**** Entries shown

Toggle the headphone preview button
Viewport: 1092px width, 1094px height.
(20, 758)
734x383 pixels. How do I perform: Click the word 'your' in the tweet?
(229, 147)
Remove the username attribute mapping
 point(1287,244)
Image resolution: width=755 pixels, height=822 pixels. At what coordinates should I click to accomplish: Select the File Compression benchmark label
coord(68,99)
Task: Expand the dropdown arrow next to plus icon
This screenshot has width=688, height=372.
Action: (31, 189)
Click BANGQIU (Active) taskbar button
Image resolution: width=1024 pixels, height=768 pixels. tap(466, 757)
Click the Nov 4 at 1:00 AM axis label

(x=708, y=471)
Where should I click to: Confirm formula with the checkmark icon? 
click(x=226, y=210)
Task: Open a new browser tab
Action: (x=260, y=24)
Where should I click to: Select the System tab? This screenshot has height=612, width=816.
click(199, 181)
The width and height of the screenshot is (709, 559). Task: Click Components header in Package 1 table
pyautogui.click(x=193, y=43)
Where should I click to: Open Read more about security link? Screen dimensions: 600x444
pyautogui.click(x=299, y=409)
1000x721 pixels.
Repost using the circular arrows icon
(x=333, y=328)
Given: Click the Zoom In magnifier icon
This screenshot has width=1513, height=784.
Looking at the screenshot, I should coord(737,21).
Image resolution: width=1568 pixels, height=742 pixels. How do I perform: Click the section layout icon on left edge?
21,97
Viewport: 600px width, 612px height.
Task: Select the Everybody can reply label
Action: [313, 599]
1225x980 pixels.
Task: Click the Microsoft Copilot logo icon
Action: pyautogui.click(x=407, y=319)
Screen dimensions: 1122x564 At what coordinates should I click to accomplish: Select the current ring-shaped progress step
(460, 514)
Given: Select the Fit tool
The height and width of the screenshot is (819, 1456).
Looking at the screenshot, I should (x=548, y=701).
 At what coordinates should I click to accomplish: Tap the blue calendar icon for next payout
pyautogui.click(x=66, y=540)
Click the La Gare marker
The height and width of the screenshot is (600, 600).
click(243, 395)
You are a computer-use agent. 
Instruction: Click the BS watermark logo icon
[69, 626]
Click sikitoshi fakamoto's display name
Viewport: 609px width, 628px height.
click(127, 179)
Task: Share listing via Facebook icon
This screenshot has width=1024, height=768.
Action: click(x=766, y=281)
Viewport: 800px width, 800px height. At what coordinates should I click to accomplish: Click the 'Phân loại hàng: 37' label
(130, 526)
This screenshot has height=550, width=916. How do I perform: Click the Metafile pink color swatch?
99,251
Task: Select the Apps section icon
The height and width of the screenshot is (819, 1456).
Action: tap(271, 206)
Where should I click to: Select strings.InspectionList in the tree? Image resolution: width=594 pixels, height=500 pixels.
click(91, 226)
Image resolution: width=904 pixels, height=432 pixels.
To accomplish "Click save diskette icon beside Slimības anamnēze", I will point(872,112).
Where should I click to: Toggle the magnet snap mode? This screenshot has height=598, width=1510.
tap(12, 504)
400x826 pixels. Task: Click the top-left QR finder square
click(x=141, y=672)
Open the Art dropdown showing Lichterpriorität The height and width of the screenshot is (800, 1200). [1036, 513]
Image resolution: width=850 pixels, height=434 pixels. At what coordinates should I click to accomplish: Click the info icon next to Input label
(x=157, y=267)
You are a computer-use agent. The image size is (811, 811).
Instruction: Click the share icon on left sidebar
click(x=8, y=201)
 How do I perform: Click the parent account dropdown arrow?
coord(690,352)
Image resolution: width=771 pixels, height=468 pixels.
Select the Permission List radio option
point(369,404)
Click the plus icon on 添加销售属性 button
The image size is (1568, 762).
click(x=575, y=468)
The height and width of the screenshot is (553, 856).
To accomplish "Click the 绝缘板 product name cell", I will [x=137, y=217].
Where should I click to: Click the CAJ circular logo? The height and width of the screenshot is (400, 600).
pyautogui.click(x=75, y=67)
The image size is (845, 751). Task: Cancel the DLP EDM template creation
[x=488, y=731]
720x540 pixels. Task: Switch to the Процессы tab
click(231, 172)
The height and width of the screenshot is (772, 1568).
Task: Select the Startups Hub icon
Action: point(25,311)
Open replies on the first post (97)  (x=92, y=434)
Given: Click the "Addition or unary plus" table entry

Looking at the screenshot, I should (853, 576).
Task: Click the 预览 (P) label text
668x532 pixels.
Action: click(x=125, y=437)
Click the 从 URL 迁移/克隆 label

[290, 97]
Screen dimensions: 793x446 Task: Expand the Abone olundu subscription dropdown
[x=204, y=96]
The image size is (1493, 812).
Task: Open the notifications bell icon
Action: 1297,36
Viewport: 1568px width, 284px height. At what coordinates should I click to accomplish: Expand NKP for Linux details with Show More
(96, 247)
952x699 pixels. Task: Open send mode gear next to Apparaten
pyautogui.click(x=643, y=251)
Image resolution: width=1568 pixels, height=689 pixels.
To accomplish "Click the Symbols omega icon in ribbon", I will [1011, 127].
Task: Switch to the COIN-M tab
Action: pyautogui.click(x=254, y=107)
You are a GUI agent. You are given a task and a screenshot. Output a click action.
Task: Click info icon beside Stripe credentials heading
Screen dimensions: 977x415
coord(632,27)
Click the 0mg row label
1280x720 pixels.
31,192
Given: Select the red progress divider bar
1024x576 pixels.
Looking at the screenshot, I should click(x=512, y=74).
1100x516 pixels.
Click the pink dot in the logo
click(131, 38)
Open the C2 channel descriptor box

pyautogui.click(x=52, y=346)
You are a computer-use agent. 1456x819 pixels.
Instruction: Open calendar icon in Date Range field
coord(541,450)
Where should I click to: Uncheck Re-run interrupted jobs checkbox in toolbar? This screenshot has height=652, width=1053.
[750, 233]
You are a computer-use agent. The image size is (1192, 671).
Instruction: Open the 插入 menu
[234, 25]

********

> [Given task]: Render every line of the items above as a Markdown table with the columns "Row" and "Entry". Number the rows consecutively and omit blank lines.

> [Solution for this problem]:
| Row | Entry |
|---|---|
| 1 | Toggle the headphone preview button |
| 2 | Viewport: 1092px width, 1094px height. |
| 3 | (20, 758) |
| 4 | 734x383 pixels. How do I perform: Click the word 'your' in the tweet? |
| 5 | (229, 147) |
| 6 | Remove the username attribute mapping |
| 7 |  point(1287,244) |
| 8 | Image resolution: width=755 pixels, height=822 pixels. At what coordinates should I click to accomplish: Select the File Compression benchmark label |
| 9 | coord(68,99) |
| 10 | Task: Expand the dropdown arrow next to plus icon |
| 11 | This screenshot has width=688, height=372. |
| 12 | Action: (31, 189) |
| 13 | Click BANGQIU (Active) taskbar button |
| 14 | Image resolution: width=1024 pixels, height=768 pixels. tap(466, 757) |
| 15 | Click the Nov 4 at 1:00 AM axis label |
| 16 | (x=708, y=471) |
| 17 | Where should I click to: Confirm formula with the checkmark icon?  |
| 18 | click(x=226, y=210) |
| 19 | Task: Open a new browser tab |
| 20 | Action: (x=260, y=24) |
| 21 | Where should I click to: Select the System tab? This screenshot has height=612, width=816. |
| 22 | click(199, 181) |
| 23 | The width and height of the screenshot is (709, 559). Task: Click Components header in Package 1 table |
| 24 | pyautogui.click(x=193, y=43) |
| 25 | Where should I click to: Open Read more about security link? Screen dimensions: 600x444 |
| 26 | pyautogui.click(x=299, y=409) |
| 27 | 1000x721 pixels. |
| 28 | Repost using the circular arrows icon |
| 29 | (x=333, y=328) |
| 30 | Given: Click the Zoom In magnifier icon |
| 31 | This screenshot has width=1513, height=784. |
| 32 | Looking at the screenshot, I should coord(737,21). |
| 33 | Image resolution: width=1568 pixels, height=742 pixels. How do I perform: Click the section layout icon on left edge? |
| 34 | 21,97 |
| 35 | Viewport: 600px width, 612px height. |
| 36 | Task: Select the Everybody can reply label |
| 37 | Action: [313, 599] |
| 38 | 1225x980 pixels. |
| 39 | Task: Click the Microsoft Copilot logo icon |
| 40 | Action: pyautogui.click(x=407, y=319) |
| 41 | Screen dimensions: 1122x564 At what coordinates should I click to accomplish: Select the current ring-shaped progress step |
| 42 | (460, 514) |
| 43 | Given: Select the Fit tool |
| 44 | The height and width of the screenshot is (819, 1456). |
| 45 | Looking at the screenshot, I should (x=548, y=701). |
| 46 |  At what coordinates should I click to accomplish: Tap the blue calendar icon for next payout |
| 47 | pyautogui.click(x=66, y=540) |
| 48 | Click the La Gare marker |
| 49 | The height and width of the screenshot is (600, 600). |
| 50 | click(243, 395) |
| 51 | You are a computer-use agent.  |
| 52 | Instruction: Click the BS watermark logo icon |
| 53 | [69, 626] |
| 54 | Click sikitoshi fakamoto's display name |
| 55 | Viewport: 609px width, 628px height. |
| 56 | click(127, 179) |
| 57 | Task: Share listing via Facebook icon |
| 58 | This screenshot has width=1024, height=768. |
| 59 | Action: click(x=766, y=281) |
| 60 | Viewport: 800px width, 800px height. At what coordinates should I click to accomplish: Click the 'Phân loại hàng: 37' label |
| 61 | (130, 526) |
| 62 | This screenshot has height=550, width=916. How do I perform: Click the Metafile pink color swatch? |
| 63 | 99,251 |
| 64 | Task: Select the Apps section icon |
| 65 | The height and width of the screenshot is (819, 1456). |
| 66 | Action: tap(271, 206) |
| 67 | Where should I click to: Select strings.InspectionList in the tree? Image resolution: width=594 pixels, height=500 pixels. |
| 68 | click(91, 226) |
| 69 | Image resolution: width=904 pixels, height=432 pixels. |
| 70 | To accomplish "Click save diskette icon beside Slimības anamnēze", I will point(872,112). |
| 71 | Where should I click to: Toggle the magnet snap mode? This screenshot has height=598, width=1510. |
| 72 | tap(12, 504) |
| 73 | 400x826 pixels. Task: Click the top-left QR finder square |
| 74 | click(x=141, y=672) |
| 75 | Open the Art dropdown showing Lichterpriorität The height and width of the screenshot is (800, 1200). [1036, 513] |
| 76 | Image resolution: width=850 pixels, height=434 pixels. At what coordinates should I click to accomplish: Click the info icon next to Input label |
| 77 | (x=157, y=267) |
| 78 | You are a computer-use agent. The image size is (811, 811). |
| 79 | Instruction: Click the share icon on left sidebar |
| 80 | click(x=8, y=201) |
| 81 |  How do I perform: Click the parent account dropdown arrow? |
| 82 | coord(690,352) |
| 83 | Image resolution: width=771 pixels, height=468 pixels. |
| 84 | Select the Permission List radio option |
| 85 | point(369,404) |
| 86 | Click the plus icon on 添加销售属性 button |
| 87 | The image size is (1568, 762). |
| 88 | click(x=575, y=468) |
| 89 | The height and width of the screenshot is (553, 856). |
| 90 | To accomplish "Click the 绝缘板 product name cell", I will [x=137, y=217]. |
| 91 | Where should I click to: Click the CAJ circular logo? The height and width of the screenshot is (400, 600). |
| 92 | pyautogui.click(x=75, y=67) |
| 93 | The image size is (845, 751). Task: Cancel the DLP EDM template creation |
| 94 | [x=488, y=731] |
| 95 | 720x540 pixels. Task: Switch to the Процессы tab |
| 96 | click(231, 172) |
| 97 | The height and width of the screenshot is (772, 1568). |
| 98 | Task: Select the Startups Hub icon |
| 99 | Action: point(25,311) |
| 100 | Open replies on the first post (97)  (x=92, y=434) |
| 101 | Given: Click the "Addition or unary plus" table entry |
| 102 | Looking at the screenshot, I should (853, 576). |
| 103 | Task: Click the 预览 (P) label text |
| 104 | 668x532 pixels. |
| 105 | Action: click(x=125, y=437) |
| 106 | Click the 从 URL 迁移/克隆 label |
| 107 | [290, 97] |
| 108 | Screen dimensions: 793x446 Task: Expand the Abone olundu subscription dropdown |
| 109 | [x=204, y=96] |
| 110 | The image size is (1493, 812). |
| 111 | Task: Open the notifications bell icon |
| 112 | Action: 1297,36 |
| 113 | Viewport: 1568px width, 284px height. At what coordinates should I click to accomplish: Expand NKP for Linux details with Show More |
| 114 | (96, 247) |
| 115 | 952x699 pixels. Task: Open send mode gear next to Apparaten |
| 116 | pyautogui.click(x=643, y=251) |
| 117 | Image resolution: width=1568 pixels, height=689 pixels. |
| 118 | To accomplish "Click the Symbols omega icon in ribbon", I will [1011, 127]. |
| 119 | Task: Switch to the COIN-M tab |
| 120 | Action: pyautogui.click(x=254, y=107) |
| 121 | You are a GUI agent. You are given a task and a screenshot. Output a click action. |
| 122 | Task: Click info icon beside Stripe credentials heading |
| 123 | Screen dimensions: 977x415 |
| 124 | coord(632,27) |
| 125 | Click the 0mg row label |
| 126 | 1280x720 pixels. |
| 127 | 31,192 |
| 128 | Given: Select the red progress divider bar |
| 129 | 1024x576 pixels. |
| 130 | Looking at the screenshot, I should click(x=512, y=74). |
| 131 | 1100x516 pixels. |
| 132 | Click the pink dot in the logo |
| 133 | click(131, 38) |
| 134 | Open the C2 channel descriptor box |
| 135 | pyautogui.click(x=52, y=346) |
| 136 | You are a computer-use agent. 1456x819 pixels. |
| 137 | Instruction: Open calendar icon in Date Range field |
| 138 | coord(541,450) |
| 139 | Where should I click to: Uncheck Re-run interrupted jobs checkbox in toolbar? This screenshot has height=652, width=1053. |
| 140 | [750, 233] |
| 141 | You are a computer-use agent. The image size is (1192, 671). |
| 142 | Instruction: Open the 插入 menu |
| 143 | [234, 25] |